=== Assignment ===
I need each line of the entries below that includes the string "Slide".

=== Task material ===
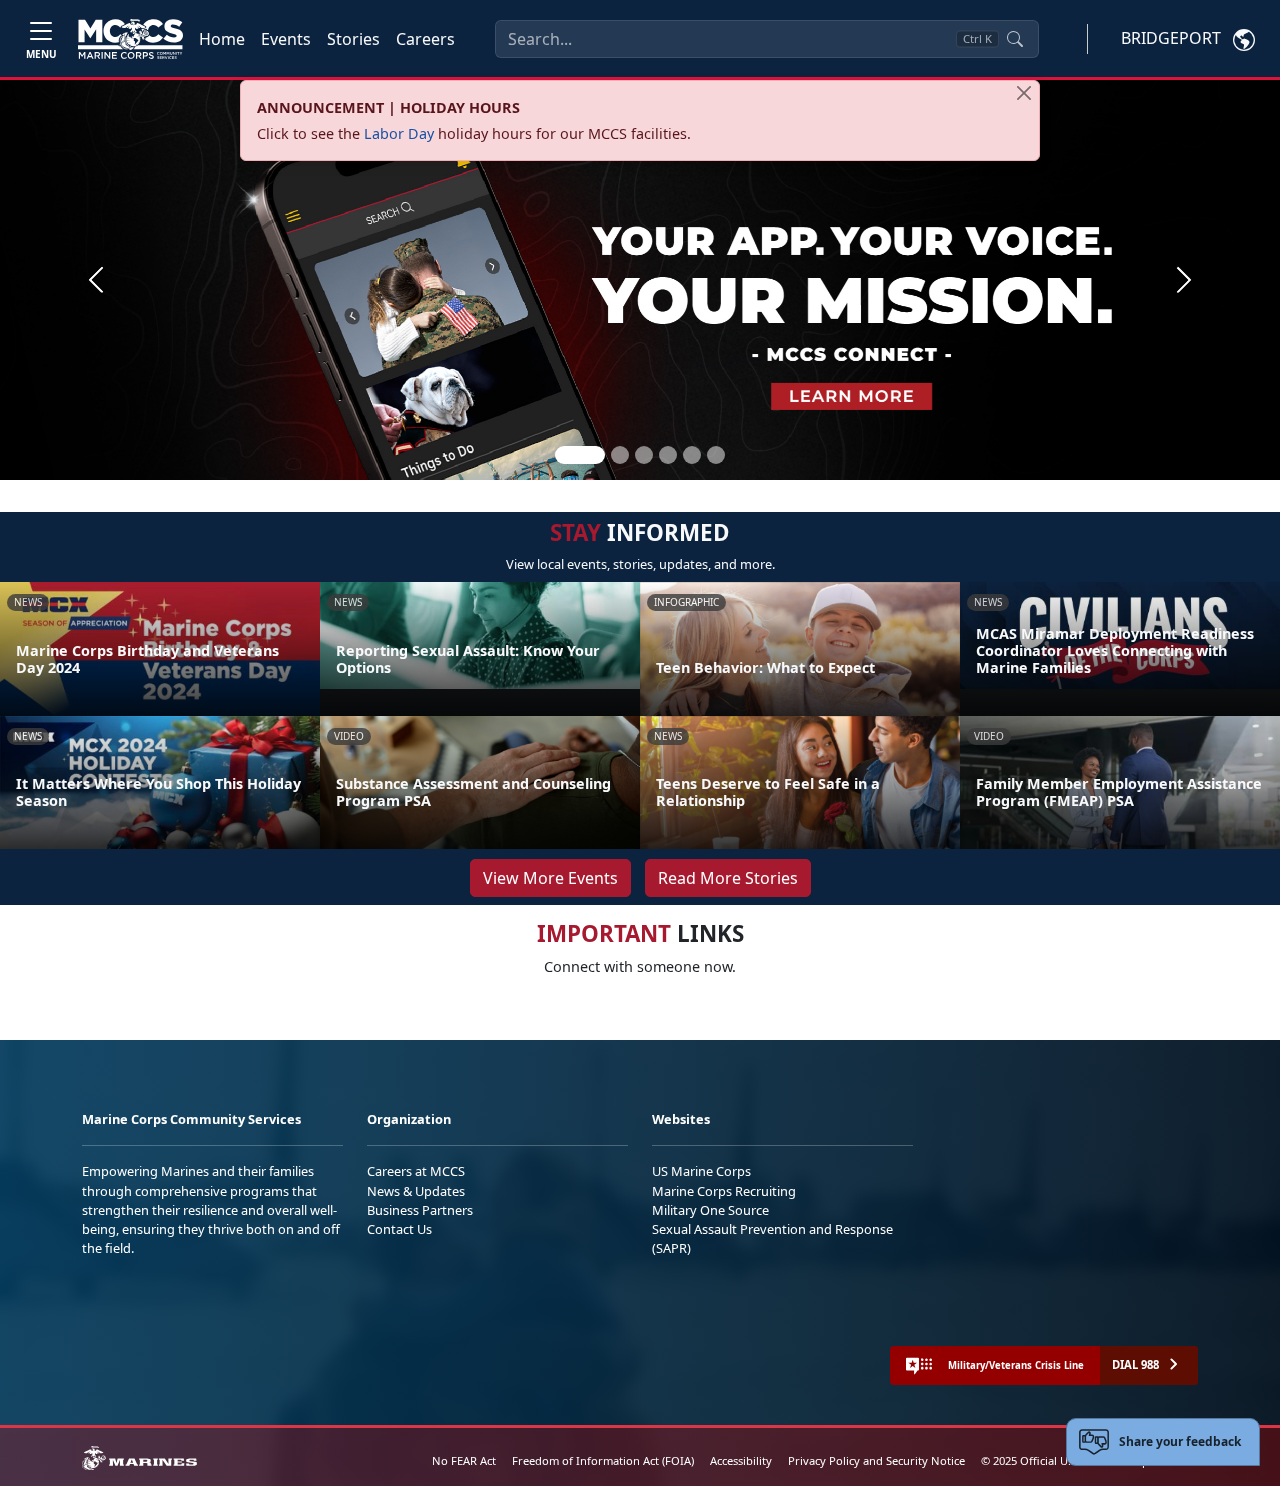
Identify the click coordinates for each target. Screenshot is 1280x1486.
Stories (353, 39)
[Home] (130, 39)
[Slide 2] (620, 455)
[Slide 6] (716, 455)
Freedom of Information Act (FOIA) (603, 1460)
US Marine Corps (701, 1171)
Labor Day (399, 133)
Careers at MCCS (416, 1171)
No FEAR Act (464, 1460)
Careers (425, 39)
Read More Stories (728, 878)
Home (222, 39)
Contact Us (399, 1229)
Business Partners (420, 1210)
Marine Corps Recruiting (724, 1191)
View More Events (550, 878)
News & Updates (416, 1191)
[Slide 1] (580, 455)
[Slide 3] (644, 455)
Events (286, 39)
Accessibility (741, 1460)
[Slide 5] (692, 455)
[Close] (1024, 93)
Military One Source (710, 1210)
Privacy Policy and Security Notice (876, 1460)
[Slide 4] (668, 455)
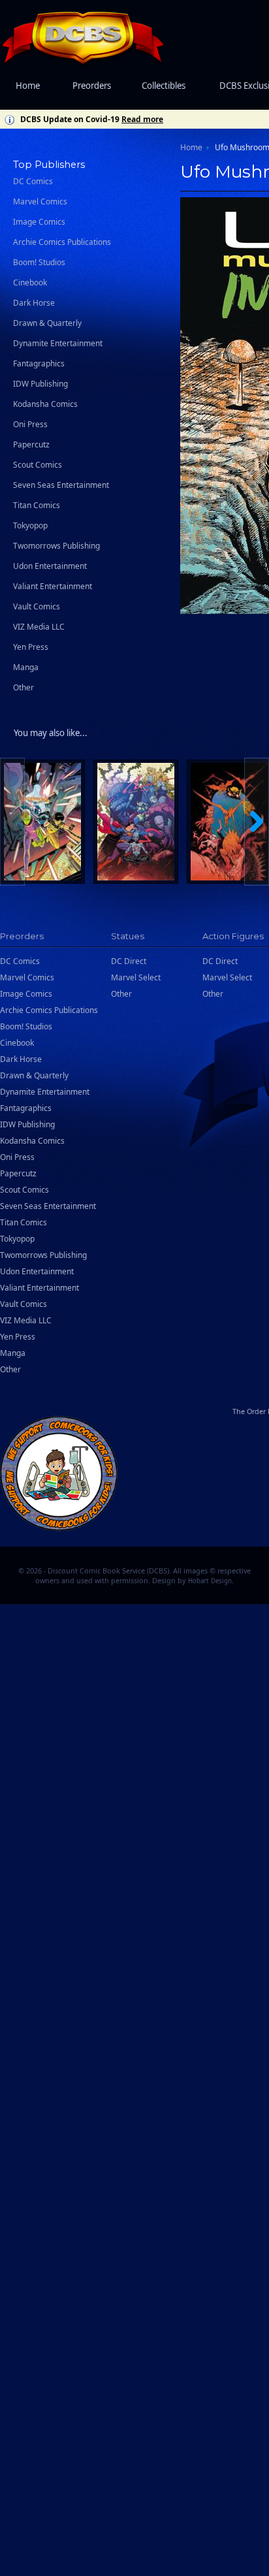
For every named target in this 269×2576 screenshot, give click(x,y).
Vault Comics (36, 606)
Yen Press (30, 646)
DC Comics (33, 181)
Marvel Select (136, 977)
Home (28, 85)
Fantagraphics (39, 363)
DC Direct (128, 961)
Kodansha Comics (45, 404)
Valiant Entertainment (52, 586)
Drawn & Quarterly (47, 323)
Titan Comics (36, 505)
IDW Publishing (40, 383)
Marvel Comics (40, 201)
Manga (26, 667)
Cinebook (30, 282)
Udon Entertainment (50, 566)
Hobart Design (210, 1581)
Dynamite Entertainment (58, 343)
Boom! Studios (39, 262)
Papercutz (31, 444)
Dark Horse (34, 302)
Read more (142, 119)
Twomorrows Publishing (56, 545)
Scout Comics (37, 464)
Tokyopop (30, 525)
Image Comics (39, 221)
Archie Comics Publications (62, 242)
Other (23, 687)
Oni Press (30, 424)
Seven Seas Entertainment (61, 485)
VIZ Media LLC (39, 626)
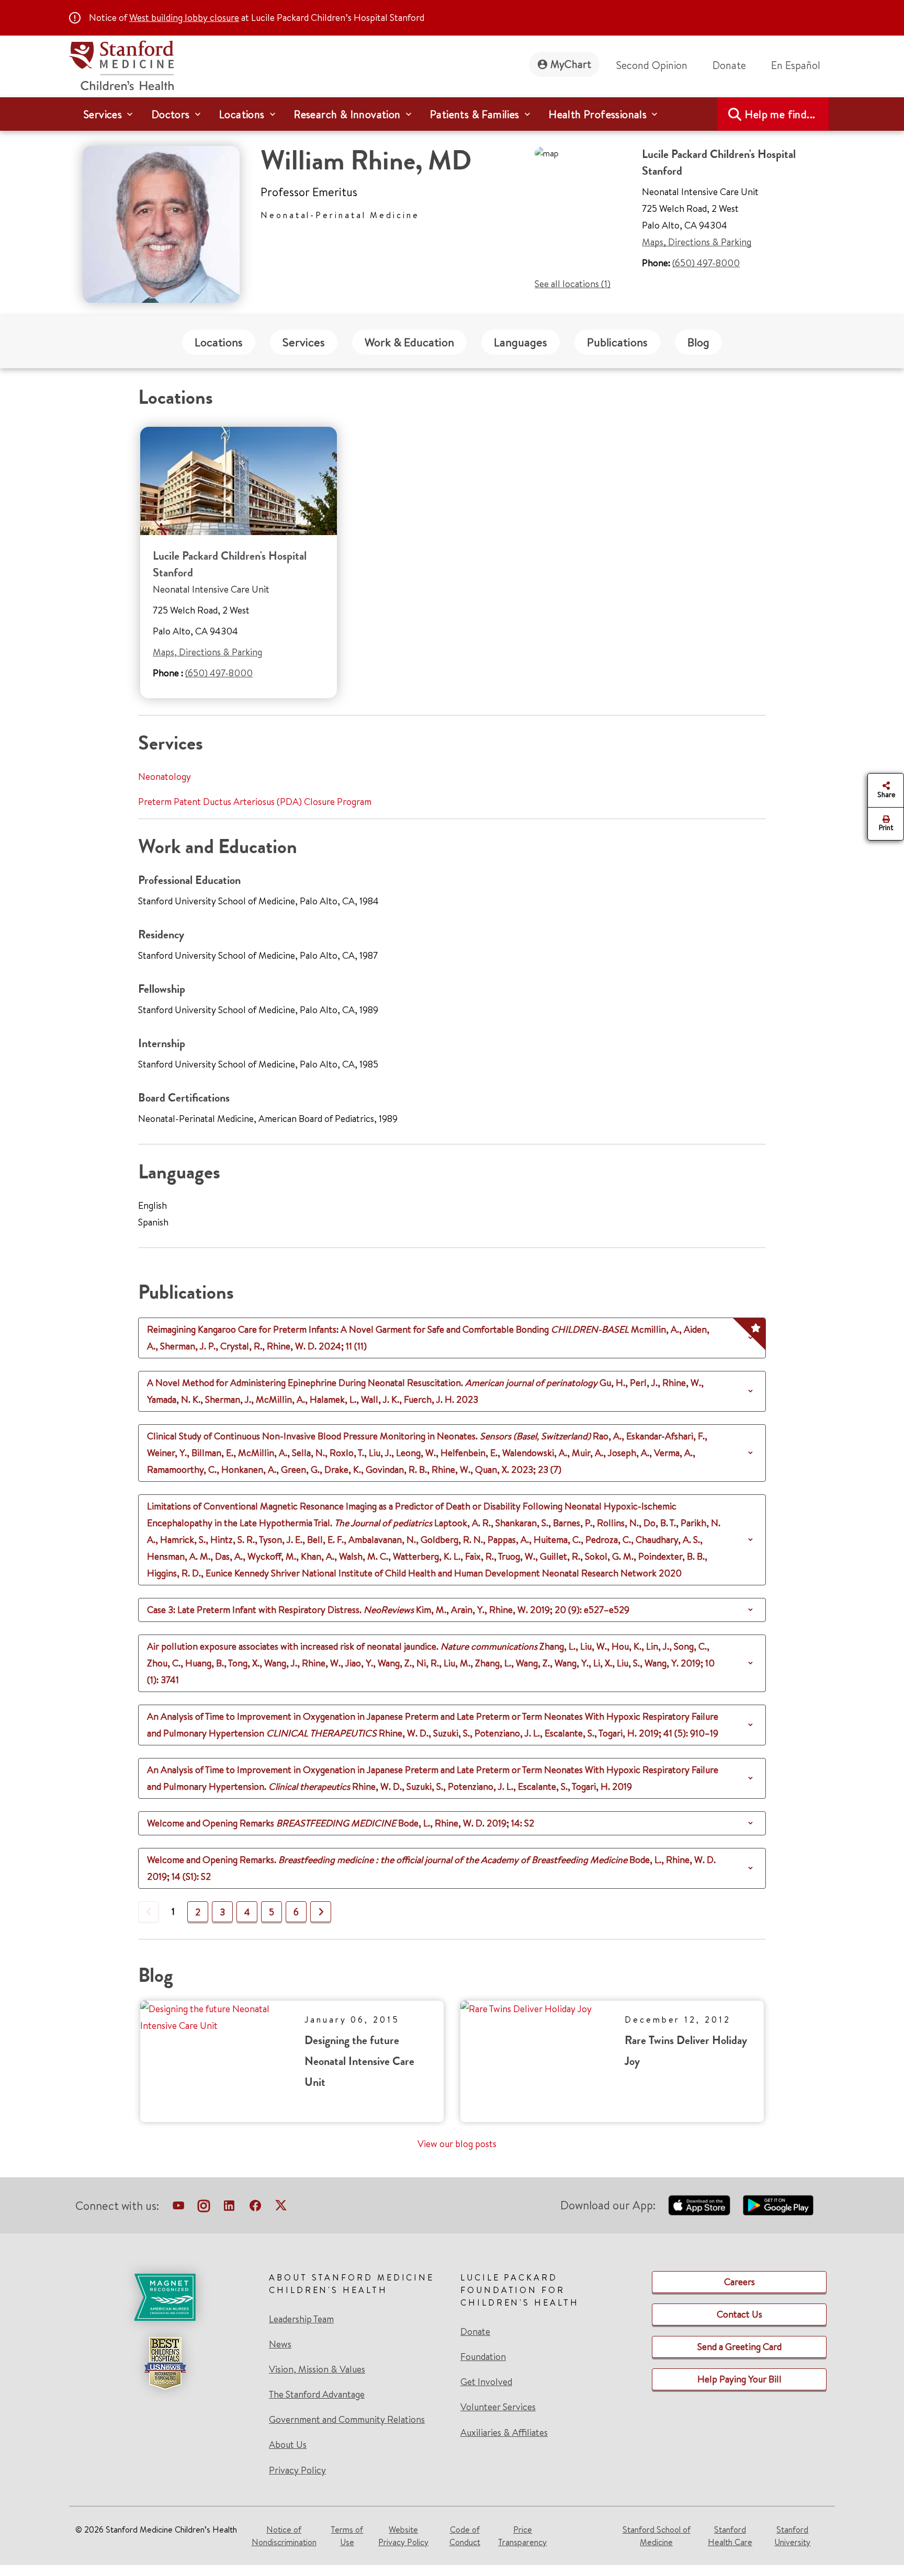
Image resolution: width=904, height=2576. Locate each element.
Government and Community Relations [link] (347, 2419)
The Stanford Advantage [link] (317, 2394)
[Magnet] (164, 2297)
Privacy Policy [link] (297, 2470)
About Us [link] (288, 2444)
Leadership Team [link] (301, 2319)
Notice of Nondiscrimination (284, 2536)
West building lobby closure (184, 17)
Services (303, 342)
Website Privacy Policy (403, 2536)
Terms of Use (347, 2536)
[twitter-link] (281, 2208)
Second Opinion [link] (651, 65)
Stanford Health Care (730, 2536)
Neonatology (164, 776)
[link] (800, 65)
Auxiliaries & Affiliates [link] (504, 2432)
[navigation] (452, 114)
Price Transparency (522, 2536)
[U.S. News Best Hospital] (164, 2363)
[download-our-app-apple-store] (699, 2205)
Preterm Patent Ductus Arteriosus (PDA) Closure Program (254, 801)
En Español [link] (795, 65)
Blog (698, 342)
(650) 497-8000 (706, 262)
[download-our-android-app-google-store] (778, 2205)
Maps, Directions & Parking (696, 241)
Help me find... (780, 114)
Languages (520, 342)
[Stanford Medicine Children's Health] (121, 64)
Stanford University (792, 2536)
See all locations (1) (573, 283)
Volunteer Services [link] (498, 2407)
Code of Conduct (464, 2536)
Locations (219, 342)
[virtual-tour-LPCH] (178, 2208)
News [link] (280, 2344)
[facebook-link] (255, 2208)
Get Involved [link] (486, 2382)
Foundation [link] (483, 2357)
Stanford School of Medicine (657, 2536)
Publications (617, 342)
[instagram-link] (204, 2208)
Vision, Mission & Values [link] (317, 2369)
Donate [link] (729, 65)
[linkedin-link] (229, 2208)
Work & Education (409, 342)
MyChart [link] (570, 64)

=== The answer ===
[Slide 2] (620, 455)
[Slide 6] (716, 455)
[Slide 1] (580, 455)
[Slide 3] (644, 455)
[Slide 5] (692, 455)
[Slide 4] (668, 455)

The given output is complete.